YOUR INSTRUCTIONS -
Search through the entries for the word "octubre" and copy every line that has it.

-- INPUT DATA follows --

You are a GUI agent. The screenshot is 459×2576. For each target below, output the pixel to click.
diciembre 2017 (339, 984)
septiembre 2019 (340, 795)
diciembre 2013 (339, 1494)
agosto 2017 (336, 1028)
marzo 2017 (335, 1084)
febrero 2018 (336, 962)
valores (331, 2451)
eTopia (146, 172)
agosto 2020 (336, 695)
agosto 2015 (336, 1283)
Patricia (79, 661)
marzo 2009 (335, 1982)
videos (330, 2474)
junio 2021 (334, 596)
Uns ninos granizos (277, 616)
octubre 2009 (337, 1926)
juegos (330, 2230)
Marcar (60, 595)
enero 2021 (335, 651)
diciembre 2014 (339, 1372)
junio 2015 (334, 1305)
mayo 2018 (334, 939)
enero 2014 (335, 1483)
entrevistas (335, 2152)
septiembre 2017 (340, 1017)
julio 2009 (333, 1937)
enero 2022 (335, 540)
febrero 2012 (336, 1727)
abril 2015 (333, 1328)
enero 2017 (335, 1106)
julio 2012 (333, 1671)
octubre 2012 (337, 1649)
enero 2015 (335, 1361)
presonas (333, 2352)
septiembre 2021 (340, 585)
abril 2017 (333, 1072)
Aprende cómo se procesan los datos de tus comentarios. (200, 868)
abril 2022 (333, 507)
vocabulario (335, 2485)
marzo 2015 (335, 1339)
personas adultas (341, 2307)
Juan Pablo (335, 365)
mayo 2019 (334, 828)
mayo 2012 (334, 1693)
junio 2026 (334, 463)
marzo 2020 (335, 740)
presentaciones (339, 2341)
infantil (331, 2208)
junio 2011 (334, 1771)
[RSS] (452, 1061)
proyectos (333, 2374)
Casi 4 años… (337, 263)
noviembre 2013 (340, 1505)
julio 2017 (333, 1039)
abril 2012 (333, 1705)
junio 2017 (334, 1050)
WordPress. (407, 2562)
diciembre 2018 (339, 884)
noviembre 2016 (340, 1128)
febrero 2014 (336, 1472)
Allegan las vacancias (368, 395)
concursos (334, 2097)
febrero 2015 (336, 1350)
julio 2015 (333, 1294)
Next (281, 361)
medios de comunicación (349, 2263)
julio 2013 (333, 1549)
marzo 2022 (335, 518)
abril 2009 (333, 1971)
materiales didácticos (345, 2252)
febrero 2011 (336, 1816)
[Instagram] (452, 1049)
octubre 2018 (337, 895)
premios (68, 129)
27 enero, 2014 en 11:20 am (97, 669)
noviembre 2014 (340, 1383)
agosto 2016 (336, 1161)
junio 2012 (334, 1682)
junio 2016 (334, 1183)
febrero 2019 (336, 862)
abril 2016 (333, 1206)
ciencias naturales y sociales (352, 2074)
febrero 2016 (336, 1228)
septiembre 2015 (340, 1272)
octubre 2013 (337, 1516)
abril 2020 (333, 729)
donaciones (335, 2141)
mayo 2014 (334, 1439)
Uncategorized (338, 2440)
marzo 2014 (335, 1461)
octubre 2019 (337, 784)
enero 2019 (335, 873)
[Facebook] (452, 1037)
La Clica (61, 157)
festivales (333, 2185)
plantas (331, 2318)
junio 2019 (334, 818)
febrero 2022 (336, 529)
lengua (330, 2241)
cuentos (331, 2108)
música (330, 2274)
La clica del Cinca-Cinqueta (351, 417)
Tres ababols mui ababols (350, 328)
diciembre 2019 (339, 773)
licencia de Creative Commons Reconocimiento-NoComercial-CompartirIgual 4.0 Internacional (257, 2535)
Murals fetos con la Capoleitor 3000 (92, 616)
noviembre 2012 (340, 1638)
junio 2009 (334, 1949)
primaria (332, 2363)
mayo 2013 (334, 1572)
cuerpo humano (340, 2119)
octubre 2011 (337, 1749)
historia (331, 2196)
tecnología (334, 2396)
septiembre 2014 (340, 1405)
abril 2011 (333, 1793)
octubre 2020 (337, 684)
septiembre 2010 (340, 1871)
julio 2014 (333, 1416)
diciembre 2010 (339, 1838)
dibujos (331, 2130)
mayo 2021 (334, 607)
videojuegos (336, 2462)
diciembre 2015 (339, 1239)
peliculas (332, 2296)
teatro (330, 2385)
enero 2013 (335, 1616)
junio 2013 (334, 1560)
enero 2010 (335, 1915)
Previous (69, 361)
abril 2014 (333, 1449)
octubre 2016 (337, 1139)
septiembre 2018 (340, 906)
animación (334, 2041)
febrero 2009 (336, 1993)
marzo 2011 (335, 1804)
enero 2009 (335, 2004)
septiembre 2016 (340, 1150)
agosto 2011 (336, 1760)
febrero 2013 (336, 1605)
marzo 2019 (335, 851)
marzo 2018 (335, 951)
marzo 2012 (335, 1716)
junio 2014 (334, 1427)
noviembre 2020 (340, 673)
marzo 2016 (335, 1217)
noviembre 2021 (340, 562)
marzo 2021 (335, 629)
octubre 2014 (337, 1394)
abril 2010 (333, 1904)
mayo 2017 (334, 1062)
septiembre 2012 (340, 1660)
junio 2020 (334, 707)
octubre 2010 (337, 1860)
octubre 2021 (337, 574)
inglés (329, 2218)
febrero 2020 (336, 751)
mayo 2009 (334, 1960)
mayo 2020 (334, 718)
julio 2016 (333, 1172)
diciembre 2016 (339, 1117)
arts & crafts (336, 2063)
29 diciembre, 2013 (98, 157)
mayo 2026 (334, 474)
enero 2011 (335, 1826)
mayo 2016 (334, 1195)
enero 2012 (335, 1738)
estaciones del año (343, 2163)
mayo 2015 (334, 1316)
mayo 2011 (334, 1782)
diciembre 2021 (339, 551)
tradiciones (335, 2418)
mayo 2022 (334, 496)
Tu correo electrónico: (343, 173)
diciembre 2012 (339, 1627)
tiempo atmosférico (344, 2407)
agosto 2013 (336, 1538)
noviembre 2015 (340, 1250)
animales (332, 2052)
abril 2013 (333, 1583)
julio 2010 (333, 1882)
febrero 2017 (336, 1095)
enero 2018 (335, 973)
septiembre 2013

-- INPUT DATA concluded --

RESULT BELOW -
octubre 2009 (337, 1926)
octubre 2012 (337, 1649)
octubre 2018 (337, 895)
octubre 2013 (337, 1516)
octubre 2019 (337, 784)
octubre 2011 (337, 1749)
octubre 2020 (337, 684)
octubre 2016 (337, 1139)
octubre 2014 (337, 1394)
octubre 2010 (337, 1860)
octubre 2021 (337, 574)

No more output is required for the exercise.